Android端末ではアプリのインストール時、アプリが求めるアクセス権限の一覧が表示されます。それらの権限を注意深くチェックすることで、不正アプリかどうかを判断できることがあります。たとえば、シンプルな電卓アプリが「連絡先データの読み取り」、「SDカードのコンテンツの読み取り」など、アプリ本来の機能を実現するために不要と考えられる権限を求めている場合には、不正アプリの疑いがあります。
※必要以上の権限を求めるアプリが必ずしも不正アプリとは限りません。

動画再生プレーヤーに見せかけたランサムウェアが要求するアクセス権限の例

不正アプリに感染したかもと感じたときの対処法

どんなに気を付けていても、不正アプリに感染してしまうリスクはゼロではありません。インストールしたアプリの挙動がおかしかったり、いつもと異なるスマホの動作を確認した場合は、次の点を確認してみましょう。

セキュリティアプリでスキャンを行う

ご利用のセキュリティアプリを最新の状態にした上でウイルススキャンを実行し、不正アプリが検出されたらアンインストールしてください。

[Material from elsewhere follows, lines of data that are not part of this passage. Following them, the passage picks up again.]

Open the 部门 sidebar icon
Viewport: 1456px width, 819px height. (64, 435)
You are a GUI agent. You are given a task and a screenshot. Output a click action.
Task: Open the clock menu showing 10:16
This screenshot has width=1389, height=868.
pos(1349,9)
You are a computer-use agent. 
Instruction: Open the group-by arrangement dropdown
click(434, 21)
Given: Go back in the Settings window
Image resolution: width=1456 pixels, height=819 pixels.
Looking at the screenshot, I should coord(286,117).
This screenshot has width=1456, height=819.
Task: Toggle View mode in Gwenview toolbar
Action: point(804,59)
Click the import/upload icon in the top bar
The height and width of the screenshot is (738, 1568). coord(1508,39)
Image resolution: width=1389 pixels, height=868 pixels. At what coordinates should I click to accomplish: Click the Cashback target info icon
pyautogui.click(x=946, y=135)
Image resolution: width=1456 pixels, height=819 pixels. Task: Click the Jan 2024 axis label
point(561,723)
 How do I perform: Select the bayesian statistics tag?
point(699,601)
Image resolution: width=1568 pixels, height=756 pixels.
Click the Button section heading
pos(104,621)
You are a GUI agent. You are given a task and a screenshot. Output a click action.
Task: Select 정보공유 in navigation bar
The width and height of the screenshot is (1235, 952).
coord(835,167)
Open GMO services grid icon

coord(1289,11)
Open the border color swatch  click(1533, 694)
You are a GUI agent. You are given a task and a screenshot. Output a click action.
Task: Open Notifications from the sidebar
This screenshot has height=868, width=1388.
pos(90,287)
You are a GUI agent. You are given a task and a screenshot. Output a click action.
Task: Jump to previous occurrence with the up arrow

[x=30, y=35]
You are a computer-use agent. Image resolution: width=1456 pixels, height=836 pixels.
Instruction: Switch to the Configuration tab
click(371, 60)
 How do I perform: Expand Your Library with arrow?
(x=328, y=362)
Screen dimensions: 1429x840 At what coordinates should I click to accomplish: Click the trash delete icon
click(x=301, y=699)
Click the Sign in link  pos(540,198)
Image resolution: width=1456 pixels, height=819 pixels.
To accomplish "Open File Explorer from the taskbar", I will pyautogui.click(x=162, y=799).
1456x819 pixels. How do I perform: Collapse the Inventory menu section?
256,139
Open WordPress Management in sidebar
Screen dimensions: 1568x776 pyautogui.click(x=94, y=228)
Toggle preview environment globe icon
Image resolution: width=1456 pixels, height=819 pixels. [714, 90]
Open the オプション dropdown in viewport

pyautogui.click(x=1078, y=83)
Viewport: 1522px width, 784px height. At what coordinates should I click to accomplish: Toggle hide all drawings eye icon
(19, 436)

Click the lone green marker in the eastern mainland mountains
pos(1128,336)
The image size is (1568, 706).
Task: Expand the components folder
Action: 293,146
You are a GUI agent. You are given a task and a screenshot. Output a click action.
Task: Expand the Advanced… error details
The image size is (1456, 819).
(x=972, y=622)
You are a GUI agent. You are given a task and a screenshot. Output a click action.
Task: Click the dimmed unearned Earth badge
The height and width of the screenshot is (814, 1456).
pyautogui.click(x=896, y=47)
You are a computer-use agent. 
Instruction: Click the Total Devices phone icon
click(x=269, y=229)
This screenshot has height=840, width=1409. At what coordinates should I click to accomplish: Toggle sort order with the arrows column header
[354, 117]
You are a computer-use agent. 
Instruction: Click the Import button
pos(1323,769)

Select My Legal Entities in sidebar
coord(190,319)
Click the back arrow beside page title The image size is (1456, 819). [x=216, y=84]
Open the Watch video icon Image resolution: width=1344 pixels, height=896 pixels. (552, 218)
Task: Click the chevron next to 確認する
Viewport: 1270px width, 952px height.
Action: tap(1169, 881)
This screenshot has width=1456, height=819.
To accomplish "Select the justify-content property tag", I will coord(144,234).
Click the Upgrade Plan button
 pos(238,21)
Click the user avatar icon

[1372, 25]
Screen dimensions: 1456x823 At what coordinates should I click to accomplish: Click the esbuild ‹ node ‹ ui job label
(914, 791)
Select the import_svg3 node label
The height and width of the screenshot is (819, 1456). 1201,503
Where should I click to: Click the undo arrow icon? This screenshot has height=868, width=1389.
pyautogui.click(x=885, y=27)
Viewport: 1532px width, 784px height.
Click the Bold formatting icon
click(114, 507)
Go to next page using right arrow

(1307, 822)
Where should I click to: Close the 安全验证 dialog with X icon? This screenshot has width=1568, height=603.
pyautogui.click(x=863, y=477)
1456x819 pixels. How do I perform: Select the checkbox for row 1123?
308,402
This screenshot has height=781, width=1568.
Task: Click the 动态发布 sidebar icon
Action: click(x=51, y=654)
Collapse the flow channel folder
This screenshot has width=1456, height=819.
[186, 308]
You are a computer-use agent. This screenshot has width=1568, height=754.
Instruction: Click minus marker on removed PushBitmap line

どうしても不正アプリを削除できない場合は、ご利用のセキュリティアプリのサポート窓口や、契約している携帯電話会社の窓口に問い合わせましょう。

参考:ウイルスバスター ヘルプとサポート

情報漏えいや不正利用がないかを確認する

不正アプリの中には、スマホに保存された連絡帳や写真を外部に送信したり、アプリに入力した情報を盗み取ったりするものもあります。SNSやネットバンキングなど日常使っているサービスに不正アクセスされた可能性がないかを確認しましょう。クレジットカードの利用明細や銀行の取引明細に身に覚えのない履歴があった場合には、すぐさまサービスの問い合わせ窓口に相談し、警察に相談をしましょう。

参考:インターネット安全・安心相談 | 警察庁

最悪の場合、端末を初期化し、ファイルを復元する

ランサムウェアに類する不正アプリに感染すると、端末が使い物にならなくなり、最悪の場合、端末を初期化(工場出荷時の状態に戻す)しなければ元に戻せなくなることがあります。しかし、端末を初期化すれば端末に保存されているファイルが消えてしまうため、普段からクラウドやメモリカード、外付けハードディスクなどの複数の場所にファイルのコピーを保管しておき、復元できるようにしておくことが大切です。